If you live in an apartment and the neighbor complain about the noise a isolation platform can help. As for making the sound of the sub "better" it depends on what you are looking for. A sub can vibrate the floor, some people like that characteristic, other feel the can hear the floor "buzzing". Test it out by putting the sub on a pieces of thick foam insulation. You may also prefer to have the sub in More coupled to the floor (which will require spikes). However, you BEST option for your sub is to find its optimum location in the room, try the subcrawl


----------



## Lumen (May 17, 2014)

submitted by accident... not sure how to delete


----------



## Lumen (May 17, 2014)

Pianist718 said:


> <snip> .... since the sub is currently standing on a bare hardwood floor .... what will a riser do for me?
> 
> On Amazon I read lots of positive reviews. People saying that adding a riser was like getting a new sub.
> 
> ...


What's crossover point are you using? Most (if not all) of the really low bass is still going to pass through the riser/isolator, unless it's made of thick concrete and decoupled from the rest of the floor. Why do you feel a need to upgrade your sub? What exactly is wrong with the bass in your room?

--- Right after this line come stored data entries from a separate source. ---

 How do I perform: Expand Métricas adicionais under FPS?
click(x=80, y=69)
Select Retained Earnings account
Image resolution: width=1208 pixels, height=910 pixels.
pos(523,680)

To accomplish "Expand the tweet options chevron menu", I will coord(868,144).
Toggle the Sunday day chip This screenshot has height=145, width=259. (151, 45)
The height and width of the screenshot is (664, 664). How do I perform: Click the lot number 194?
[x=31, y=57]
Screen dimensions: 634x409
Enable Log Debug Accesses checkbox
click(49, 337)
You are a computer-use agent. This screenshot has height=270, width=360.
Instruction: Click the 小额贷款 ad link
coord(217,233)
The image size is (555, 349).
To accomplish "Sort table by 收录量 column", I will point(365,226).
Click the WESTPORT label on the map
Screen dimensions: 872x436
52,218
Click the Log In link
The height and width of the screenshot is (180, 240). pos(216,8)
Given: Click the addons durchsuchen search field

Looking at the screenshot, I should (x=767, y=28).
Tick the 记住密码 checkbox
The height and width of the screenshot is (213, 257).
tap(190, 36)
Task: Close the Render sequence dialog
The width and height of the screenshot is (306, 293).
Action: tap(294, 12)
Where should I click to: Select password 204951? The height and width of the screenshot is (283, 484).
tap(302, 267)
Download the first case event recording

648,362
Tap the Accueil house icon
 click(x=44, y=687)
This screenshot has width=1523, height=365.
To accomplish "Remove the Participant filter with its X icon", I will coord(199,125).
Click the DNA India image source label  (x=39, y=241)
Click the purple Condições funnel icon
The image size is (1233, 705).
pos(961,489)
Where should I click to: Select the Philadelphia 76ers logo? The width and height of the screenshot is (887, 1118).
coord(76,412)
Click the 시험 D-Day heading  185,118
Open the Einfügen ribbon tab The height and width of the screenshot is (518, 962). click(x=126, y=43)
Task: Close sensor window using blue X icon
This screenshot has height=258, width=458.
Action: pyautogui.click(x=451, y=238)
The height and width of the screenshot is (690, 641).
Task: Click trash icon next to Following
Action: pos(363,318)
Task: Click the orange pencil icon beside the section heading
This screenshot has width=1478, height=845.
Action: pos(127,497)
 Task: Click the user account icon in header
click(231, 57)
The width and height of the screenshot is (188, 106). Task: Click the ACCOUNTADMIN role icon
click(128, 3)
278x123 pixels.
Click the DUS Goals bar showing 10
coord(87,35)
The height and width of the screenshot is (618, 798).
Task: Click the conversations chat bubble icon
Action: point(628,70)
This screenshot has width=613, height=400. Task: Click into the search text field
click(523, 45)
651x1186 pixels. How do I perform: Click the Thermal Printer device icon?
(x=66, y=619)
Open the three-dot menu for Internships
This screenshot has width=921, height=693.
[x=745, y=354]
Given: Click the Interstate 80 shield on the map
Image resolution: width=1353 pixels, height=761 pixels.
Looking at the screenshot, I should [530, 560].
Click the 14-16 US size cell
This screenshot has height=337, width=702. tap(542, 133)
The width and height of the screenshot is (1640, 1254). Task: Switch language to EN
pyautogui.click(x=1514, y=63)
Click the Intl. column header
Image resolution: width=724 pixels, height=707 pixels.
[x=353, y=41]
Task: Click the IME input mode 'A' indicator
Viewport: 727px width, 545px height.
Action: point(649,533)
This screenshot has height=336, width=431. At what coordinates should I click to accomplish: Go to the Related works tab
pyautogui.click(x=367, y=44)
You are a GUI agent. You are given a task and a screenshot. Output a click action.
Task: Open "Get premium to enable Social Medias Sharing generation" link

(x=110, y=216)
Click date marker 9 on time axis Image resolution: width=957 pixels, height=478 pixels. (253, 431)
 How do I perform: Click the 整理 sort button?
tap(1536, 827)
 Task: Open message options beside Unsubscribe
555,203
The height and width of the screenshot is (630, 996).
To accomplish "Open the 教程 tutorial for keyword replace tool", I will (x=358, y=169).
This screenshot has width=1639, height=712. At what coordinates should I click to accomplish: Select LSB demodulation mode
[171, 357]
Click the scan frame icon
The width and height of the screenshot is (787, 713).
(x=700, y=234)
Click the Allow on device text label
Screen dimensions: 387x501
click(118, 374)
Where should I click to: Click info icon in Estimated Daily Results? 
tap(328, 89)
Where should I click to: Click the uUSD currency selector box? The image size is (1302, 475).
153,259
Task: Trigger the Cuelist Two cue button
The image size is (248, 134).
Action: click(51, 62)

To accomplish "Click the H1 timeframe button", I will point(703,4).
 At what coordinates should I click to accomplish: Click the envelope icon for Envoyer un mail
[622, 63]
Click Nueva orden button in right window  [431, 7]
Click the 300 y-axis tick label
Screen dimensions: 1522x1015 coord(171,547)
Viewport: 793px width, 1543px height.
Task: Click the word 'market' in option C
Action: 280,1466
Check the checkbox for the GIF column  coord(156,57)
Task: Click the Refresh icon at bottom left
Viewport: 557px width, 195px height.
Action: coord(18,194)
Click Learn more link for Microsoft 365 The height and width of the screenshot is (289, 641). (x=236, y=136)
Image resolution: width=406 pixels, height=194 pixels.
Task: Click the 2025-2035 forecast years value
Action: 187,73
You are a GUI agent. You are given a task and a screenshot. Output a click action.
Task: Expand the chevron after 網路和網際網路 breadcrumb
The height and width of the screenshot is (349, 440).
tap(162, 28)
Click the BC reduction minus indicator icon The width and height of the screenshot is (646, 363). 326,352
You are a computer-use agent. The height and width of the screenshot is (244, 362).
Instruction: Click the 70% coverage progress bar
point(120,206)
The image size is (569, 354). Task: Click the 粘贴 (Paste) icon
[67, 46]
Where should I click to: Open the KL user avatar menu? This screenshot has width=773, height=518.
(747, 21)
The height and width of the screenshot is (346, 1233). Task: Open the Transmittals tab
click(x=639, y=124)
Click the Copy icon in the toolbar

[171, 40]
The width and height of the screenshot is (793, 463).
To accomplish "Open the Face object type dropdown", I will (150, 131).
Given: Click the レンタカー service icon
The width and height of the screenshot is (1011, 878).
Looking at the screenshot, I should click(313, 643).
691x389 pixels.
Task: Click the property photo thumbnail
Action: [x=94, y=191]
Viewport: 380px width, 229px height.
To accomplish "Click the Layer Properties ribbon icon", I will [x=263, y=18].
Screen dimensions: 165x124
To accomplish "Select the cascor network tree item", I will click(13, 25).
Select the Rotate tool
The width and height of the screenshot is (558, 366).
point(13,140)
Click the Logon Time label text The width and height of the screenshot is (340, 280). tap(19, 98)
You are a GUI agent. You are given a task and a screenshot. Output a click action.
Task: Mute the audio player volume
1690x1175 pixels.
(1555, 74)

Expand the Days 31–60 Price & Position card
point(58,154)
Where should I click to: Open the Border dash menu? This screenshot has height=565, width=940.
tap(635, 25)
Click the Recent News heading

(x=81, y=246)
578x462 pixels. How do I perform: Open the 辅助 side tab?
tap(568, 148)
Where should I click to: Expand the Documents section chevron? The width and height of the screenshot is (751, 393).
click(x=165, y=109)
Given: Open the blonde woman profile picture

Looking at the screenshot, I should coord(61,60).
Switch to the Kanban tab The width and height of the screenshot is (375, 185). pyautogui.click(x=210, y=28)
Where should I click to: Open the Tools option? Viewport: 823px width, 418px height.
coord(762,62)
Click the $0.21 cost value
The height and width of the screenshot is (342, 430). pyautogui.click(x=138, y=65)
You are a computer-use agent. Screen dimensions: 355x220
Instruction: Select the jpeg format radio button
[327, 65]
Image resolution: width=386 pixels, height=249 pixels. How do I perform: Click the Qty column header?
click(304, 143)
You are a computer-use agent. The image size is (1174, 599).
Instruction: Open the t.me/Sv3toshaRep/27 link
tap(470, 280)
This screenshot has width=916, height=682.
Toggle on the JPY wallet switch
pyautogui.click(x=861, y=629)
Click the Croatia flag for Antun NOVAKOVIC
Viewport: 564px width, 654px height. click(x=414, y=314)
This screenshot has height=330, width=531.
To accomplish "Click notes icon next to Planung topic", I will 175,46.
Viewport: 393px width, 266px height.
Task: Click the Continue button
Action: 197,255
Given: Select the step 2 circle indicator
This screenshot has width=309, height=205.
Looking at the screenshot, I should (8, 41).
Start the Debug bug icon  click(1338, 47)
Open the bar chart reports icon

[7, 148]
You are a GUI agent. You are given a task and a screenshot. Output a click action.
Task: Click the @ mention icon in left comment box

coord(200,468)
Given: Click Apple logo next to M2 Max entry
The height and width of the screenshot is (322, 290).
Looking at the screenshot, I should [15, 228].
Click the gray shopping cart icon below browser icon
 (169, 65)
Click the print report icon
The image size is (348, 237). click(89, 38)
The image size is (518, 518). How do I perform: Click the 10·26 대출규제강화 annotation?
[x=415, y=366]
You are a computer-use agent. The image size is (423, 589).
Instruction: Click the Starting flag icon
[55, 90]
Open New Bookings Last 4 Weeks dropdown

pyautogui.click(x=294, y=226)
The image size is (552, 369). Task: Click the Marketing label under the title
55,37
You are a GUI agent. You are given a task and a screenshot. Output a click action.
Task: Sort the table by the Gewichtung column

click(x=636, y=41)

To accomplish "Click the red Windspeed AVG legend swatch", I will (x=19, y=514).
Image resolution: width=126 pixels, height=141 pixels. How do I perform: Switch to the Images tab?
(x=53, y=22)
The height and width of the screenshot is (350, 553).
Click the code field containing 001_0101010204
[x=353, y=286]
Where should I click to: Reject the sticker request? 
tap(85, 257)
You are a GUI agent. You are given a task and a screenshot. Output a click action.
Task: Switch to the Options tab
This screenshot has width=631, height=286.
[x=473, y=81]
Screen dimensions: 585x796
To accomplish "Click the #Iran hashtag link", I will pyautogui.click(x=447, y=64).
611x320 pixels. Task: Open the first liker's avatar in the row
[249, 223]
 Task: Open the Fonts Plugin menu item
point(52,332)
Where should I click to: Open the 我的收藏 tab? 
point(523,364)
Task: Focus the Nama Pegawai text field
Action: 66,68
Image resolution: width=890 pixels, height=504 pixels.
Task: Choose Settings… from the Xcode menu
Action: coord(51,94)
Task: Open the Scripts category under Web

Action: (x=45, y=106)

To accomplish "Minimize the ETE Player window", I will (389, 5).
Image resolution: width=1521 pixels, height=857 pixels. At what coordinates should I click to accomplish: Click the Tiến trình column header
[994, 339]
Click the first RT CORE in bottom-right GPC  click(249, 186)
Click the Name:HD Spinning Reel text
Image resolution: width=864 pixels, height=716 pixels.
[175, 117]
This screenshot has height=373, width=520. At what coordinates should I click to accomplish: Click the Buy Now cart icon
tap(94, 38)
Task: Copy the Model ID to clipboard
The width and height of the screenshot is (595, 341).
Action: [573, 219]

Your pictures show the sub in close contact with the equipment cabinet. It may help to move it away an inch or so. Your center channel could be picking up those heavy vibrations causing muddy dialogue. On a side note, I think speech intelligibility would greatly improve if you moved the center channel flush with the cabinet's front edge (eliminating reflections). And finally, move the guitar out of the corner! It resonates by nature of its design, and the corner is the best place for all your room modes to make it sing. A floor-to-ceiling bass trap would work wonders in that location for clearing up problems you may not be aware of. 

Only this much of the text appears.